Recently, the first systematic study of the translocation of nanoparticles in humans [9] was carried out using gold (Au) nanoparticles produced in an aerosol by a spark source (see Chapter 5, Section 5.1.6). During moderate exercise, fourteen male volunteers breathed in the aerosol consisting of 18.7 nm diameter Au nanoparticles at a density of 6 × 106/cm3. This is about 10 times the number density of all nanoparticles of the same size in the ambient background (see Figure 2.2). Blood and urine samples were taken over the first 24 hours and then again after three months and the amount of Au in the samples was measured using mass spectrometry. The results for the 18.7 nm diameter nanoparticles are shown in Figure 2.5a and it is evident that the nanoparticles are detectable in the blood almost immediately in some patients. After six hours Au was present in the blood samples of most (12/14) of the volunteers and was still detectable in half the patients after three months. This indicates that the nanoparticles stay in the lungs for a considerable time, which is consistent with their slow removal, as described above, and they are slowly absorbed over a long time. It should be emphasized that a rough estimate of the proportion of Au nanoparticles of this size that are translocated is 0.02% but the study clearly showed that translocation is a viable mechanism for breathed in nanoparticles to have a systemic effect.
The same study also examined the effect of particle size on translocation with the results shown in Figure 2.5b. It is evident that a much lower fraction of larger particles is able to enter the bloodstream as would be expected. Not all the particles were passed out into the urine or feces and animal studies showed the accumulation of Au nanoparticles in tissues especially at sites of lesions, which could be a mechanism for triggering cardiovascular disease.
Figure 2.5 Translocation of Au nanoparticles from the lungs into blood circulation. (a) Percentage of 14 volunteers with detectable Au in the blood as a function of time after breathing in a Au aerosol of 18.7 nm diameter Au nanoparticles. (b) Effect of nanoparticle size on translocation as a function of time in 10 volunteers (small particles) and nine volunteers (large particles).
Source: Reproduced with the permission of the American Chemical Society from M. R. Miller et al. [9].

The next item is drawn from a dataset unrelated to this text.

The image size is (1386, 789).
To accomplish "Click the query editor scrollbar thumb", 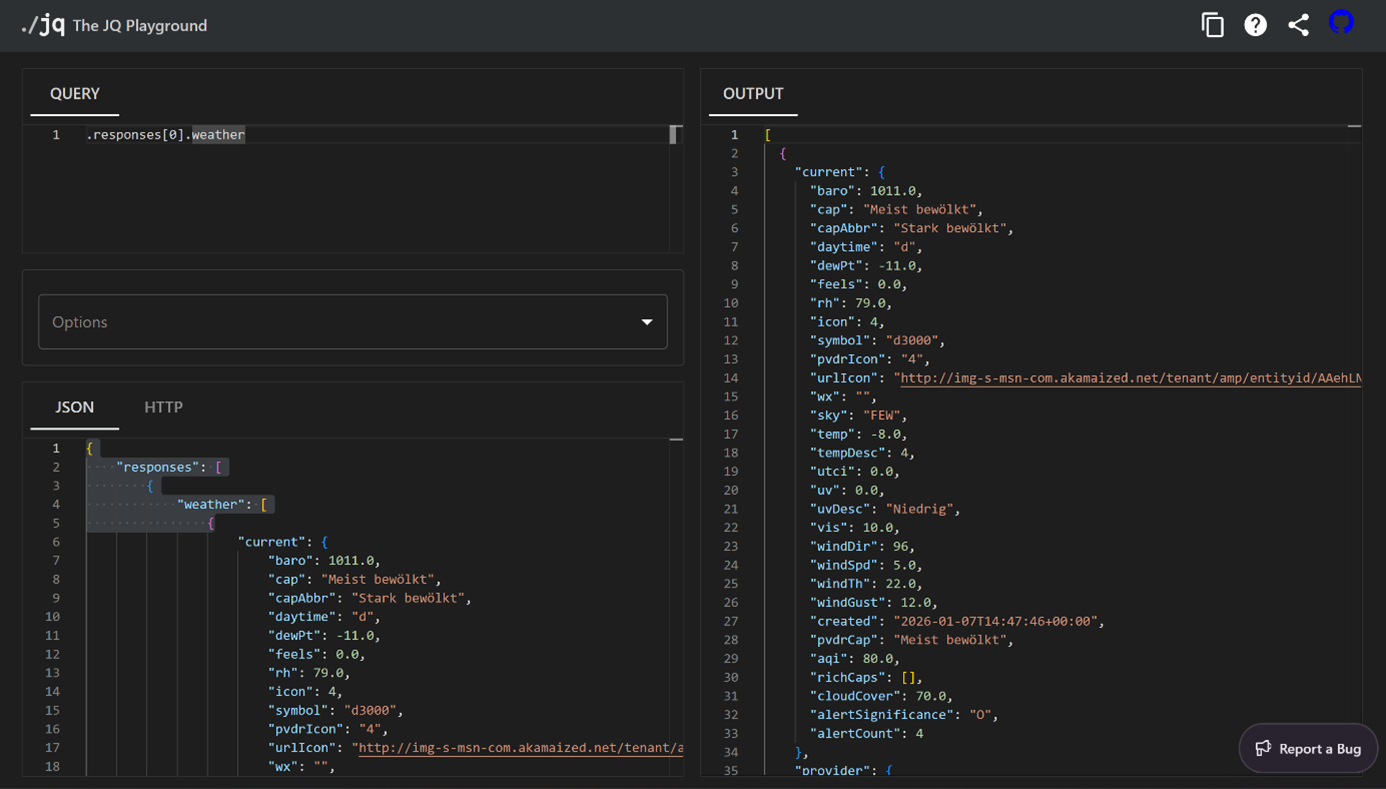I will (674, 135).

Figure 2.6 Frustrated phagocytosis. Scanning electron microscopy image of macrophages undergoing frustrated phagocytosis induced by (a) multiwalled carbon nanotubes and (b) an asbestos fiber.
Source: Reproduced from [10].
Fibrous nanomaterials in the form of carbon nanotubes (see Chapter 3) introduce an additional hazard that has been known for some time in the case of glass and asbestos fibers. Since the macrophages have a typical size of 10–15 μm, fibers longer than this lead to a phenomenon known as frustrated phagocytosis when the macrophage attempts to ingest the fiber. The foreign object is not fully encased leading to a release of digestive enzymes, toxic oxygen, and nitrogen, which can damage nearby healthy cells. Figure 2.6b shows an electron microscope image of frustrated phagocytosis after a macrophage has tried to ingest an asbestos fiber and Figure 2.6a shows a group of macrophages undergoing frustrated phagocytosis of carbon nanotubes.